입력 자료 =

--*--

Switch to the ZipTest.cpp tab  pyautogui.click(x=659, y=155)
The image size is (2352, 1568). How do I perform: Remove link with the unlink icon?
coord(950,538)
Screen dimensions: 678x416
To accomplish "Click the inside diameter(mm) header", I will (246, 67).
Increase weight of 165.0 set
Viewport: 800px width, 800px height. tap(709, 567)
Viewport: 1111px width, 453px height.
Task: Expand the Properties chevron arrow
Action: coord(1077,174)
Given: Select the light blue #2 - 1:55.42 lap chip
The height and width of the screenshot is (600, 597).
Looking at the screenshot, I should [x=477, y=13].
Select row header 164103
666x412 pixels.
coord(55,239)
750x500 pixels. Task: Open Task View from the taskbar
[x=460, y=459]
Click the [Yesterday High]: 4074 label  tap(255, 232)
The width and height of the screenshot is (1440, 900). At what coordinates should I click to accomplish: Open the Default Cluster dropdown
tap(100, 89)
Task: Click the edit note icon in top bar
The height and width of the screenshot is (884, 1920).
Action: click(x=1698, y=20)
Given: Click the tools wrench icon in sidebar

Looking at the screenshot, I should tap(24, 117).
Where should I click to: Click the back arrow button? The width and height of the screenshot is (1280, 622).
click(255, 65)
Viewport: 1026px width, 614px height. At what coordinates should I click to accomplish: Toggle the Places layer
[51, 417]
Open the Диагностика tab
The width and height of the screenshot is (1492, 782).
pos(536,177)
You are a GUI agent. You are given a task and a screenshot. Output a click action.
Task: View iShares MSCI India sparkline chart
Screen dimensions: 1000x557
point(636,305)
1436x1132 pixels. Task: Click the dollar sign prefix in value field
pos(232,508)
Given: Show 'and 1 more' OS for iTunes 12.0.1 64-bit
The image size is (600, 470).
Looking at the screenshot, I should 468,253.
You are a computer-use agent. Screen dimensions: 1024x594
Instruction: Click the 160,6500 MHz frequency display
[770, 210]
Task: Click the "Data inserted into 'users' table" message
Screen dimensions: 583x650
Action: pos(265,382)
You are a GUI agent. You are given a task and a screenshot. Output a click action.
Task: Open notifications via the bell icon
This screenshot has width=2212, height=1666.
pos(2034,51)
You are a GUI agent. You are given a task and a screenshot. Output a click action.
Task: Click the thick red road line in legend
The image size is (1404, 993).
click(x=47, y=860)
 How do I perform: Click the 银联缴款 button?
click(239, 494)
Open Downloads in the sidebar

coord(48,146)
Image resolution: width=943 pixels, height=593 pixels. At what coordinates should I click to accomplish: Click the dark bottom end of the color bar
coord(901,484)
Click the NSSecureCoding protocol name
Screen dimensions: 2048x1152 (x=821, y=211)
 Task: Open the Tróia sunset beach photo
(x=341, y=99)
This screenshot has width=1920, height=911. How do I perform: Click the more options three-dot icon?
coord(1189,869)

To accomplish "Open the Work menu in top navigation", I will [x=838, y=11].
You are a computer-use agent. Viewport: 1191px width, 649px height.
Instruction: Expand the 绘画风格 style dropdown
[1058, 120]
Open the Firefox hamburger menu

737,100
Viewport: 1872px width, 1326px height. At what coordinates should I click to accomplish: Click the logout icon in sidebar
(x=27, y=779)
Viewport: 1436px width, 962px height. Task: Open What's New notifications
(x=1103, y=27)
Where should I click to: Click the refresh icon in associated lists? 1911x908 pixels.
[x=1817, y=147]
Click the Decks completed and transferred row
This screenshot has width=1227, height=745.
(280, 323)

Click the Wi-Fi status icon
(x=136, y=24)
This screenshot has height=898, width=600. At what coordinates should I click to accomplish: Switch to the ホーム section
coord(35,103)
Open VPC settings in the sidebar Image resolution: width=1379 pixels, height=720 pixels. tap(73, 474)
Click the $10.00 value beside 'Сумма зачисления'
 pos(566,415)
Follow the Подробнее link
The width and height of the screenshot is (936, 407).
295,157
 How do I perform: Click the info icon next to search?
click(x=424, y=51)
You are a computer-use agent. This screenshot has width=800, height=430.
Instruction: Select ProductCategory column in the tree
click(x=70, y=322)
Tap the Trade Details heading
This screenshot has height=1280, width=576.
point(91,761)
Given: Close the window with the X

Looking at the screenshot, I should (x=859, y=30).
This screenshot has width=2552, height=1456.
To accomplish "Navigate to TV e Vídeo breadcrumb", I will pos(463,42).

--*--

과제 설명 = 위의 줄을 모두 '번호' 열과 '내용' 열로 이루어진 마크다운 표로 바꾸십시오. 빈 줄은 제외하십시오.

실습 결과 =
| 번호 | 내용 |
|---|---|
| 1 | Switch to the ZipTest.cpp tab  pyautogui.click(x=659, y=155) |
| 2 | The image size is (2352, 1568). How do I perform: Remove link with the unlink icon? |
| 3 | coord(950,538) |
| 4 | Screen dimensions: 678x416 |
| 5 | To accomplish "Click the inside diameter(mm) header", I will (246, 67). |
| 6 | Increase weight of 165.0 set |
| 7 | Viewport: 800px width, 800px height. tap(709, 567) |
| 8 | Viewport: 1111px width, 453px height. |
| 9 | Task: Expand the Properties chevron arrow |
| 10 | Action: coord(1077,174) |
| 11 | Given: Select the light blue #2 - 1:55.42 lap chip |
| 12 | The height and width of the screenshot is (600, 597). |
| 13 | Looking at the screenshot, I should [x=477, y=13]. |
| 14 | Select row header 164103 |
| 15 | 666x412 pixels. |
| 16 | coord(55,239) |
| 17 | 750x500 pixels. Task: Open Task View from the taskbar |
| 18 | [x=460, y=459] |
| 19 | Click the [Yesterday High]: 4074 label  tap(255, 232) |
| 20 | The width and height of the screenshot is (1440, 900). At what coordinates should I click to accomplish: Open the Default Cluster dropdown |
| 21 | tap(100, 89) |
| 22 | Task: Click the edit note icon in top bar |
| 23 | The height and width of the screenshot is (884, 1920). |
| 24 | Action: click(x=1698, y=20) |
| 25 | Given: Click the tools wrench icon in sidebar |
| 26 | Looking at the screenshot, I should tap(24, 117). |
| 27 | Where should I click to: Click the back arrow button? The width and height of the screenshot is (1280, 622). |
| 28 | click(255, 65) |
| 29 | Viewport: 1026px width, 614px height. At what coordinates should I click to accomplish: Toggle the Places layer |
| 30 | [51, 417] |
| 31 | Open the Диагностика tab |
| 32 | The width and height of the screenshot is (1492, 782). |
| 33 | pos(536,177) |
| 34 | You are a GUI agent. You are given a task and a screenshot. Output a click action. |
| 35 | Task: View iShares MSCI India sparkline chart |
| 36 | Screen dimensions: 1000x557 |
| 37 | point(636,305) |
| 38 | 1436x1132 pixels. Task: Click the dollar sign prefix in value field |
| 39 | pos(232,508) |
| 40 | Given: Show 'and 1 more' OS for iTunes 12.0.1 64-bit |
| 41 | The image size is (600, 470). |
| 42 | Looking at the screenshot, I should 468,253. |
| 43 | You are a computer-use agent. Screen dimensions: 1024x594 |
| 44 | Instruction: Click the 160,6500 MHz frequency display |
| 45 | [770, 210] |
| 46 | Task: Click the "Data inserted into 'users' table" message |
| 47 | Screen dimensions: 583x650 |
| 48 | Action: pos(265,382) |
| 49 | You are a GUI agent. You are given a task and a screenshot. Output a click action. |
| 50 | Task: Open notifications via the bell icon |
| 51 | This screenshot has width=2212, height=1666. |
| 52 | pos(2034,51) |
| 53 | You are a GUI agent. You are given a task and a screenshot. Output a click action. |
| 54 | Task: Click the thick red road line in legend |
| 55 | The image size is (1404, 993). |
| 56 | click(x=47, y=860) |
| 57 |  How do I perform: Click the 银联缴款 button? |
| 58 | click(239, 494) |
| 59 | Open Downloads in the sidebar |
| 60 | coord(48,146) |
| 61 | Image resolution: width=943 pixels, height=593 pixels. At what coordinates should I click to accomplish: Click the dark bottom end of the color bar |
| 62 | coord(901,484) |
| 63 | Click the NSSecureCoding protocol name |
| 64 | Screen dimensions: 2048x1152 (x=821, y=211) |
| 65 |  Task: Open the Tróia sunset beach photo |
| 66 | (x=341, y=99) |
| 67 | This screenshot has width=1920, height=911. How do I perform: Click the more options three-dot icon? |
| 68 | coord(1189,869) |
| 69 | To accomplish "Open the Work menu in top navigation", I will [x=838, y=11]. |
| 70 | You are a computer-use agent. Viewport: 1191px width, 649px height. |
| 71 | Instruction: Expand the 绘画风格 style dropdown |
| 72 | [1058, 120] |
| 73 | Open the Firefox hamburger menu |
| 74 | 737,100 |
| 75 | Viewport: 1872px width, 1326px height. At what coordinates should I click to accomplish: Click the logout icon in sidebar |
| 76 | (x=27, y=779) |
| 77 | Viewport: 1436px width, 962px height. Task: Open What's New notifications |
| 78 | (x=1103, y=27) |
| 79 | Where should I click to: Click the refresh icon in associated lists? 1911x908 pixels. |
| 80 | [x=1817, y=147] |
| 81 | Click the Decks completed and transferred row |
| 82 | This screenshot has width=1227, height=745. |
| 83 | (280, 323) |
| 84 | Click the Wi-Fi status icon |
| 85 | (x=136, y=24) |
| 86 | This screenshot has height=898, width=600. At what coordinates should I click to accomplish: Switch to the ホーム section |
| 87 | coord(35,103) |
| 88 | Open VPC settings in the sidebar Image resolution: width=1379 pixels, height=720 pixels. tap(73, 474) |
| 89 | Click the $10.00 value beside 'Сумма зачисления' |
| 90 |  pos(566,415) |
| 91 | Follow the Подробнее link |
| 92 | The width and height of the screenshot is (936, 407). |
| 93 | 295,157 |
| 94 |  How do I perform: Click the info icon next to search? |
| 95 | click(x=424, y=51) |
| 96 | You are a computer-use agent. This screenshot has width=800, height=430. |
| 97 | Instruction: Select ProductCategory column in the tree |
| 98 | click(x=70, y=322) |
| 99 | Tap the Trade Details heading |
| 100 | This screenshot has height=1280, width=576. |
| 101 | point(91,761) |
| 102 | Given: Close the window with the X |
| 103 | Looking at the screenshot, I should (x=859, y=30). |
| 104 | This screenshot has width=2552, height=1456. |
| 105 | To accomplish "Navigate to TV e Vídeo breadcrumb", I will pos(463,42). |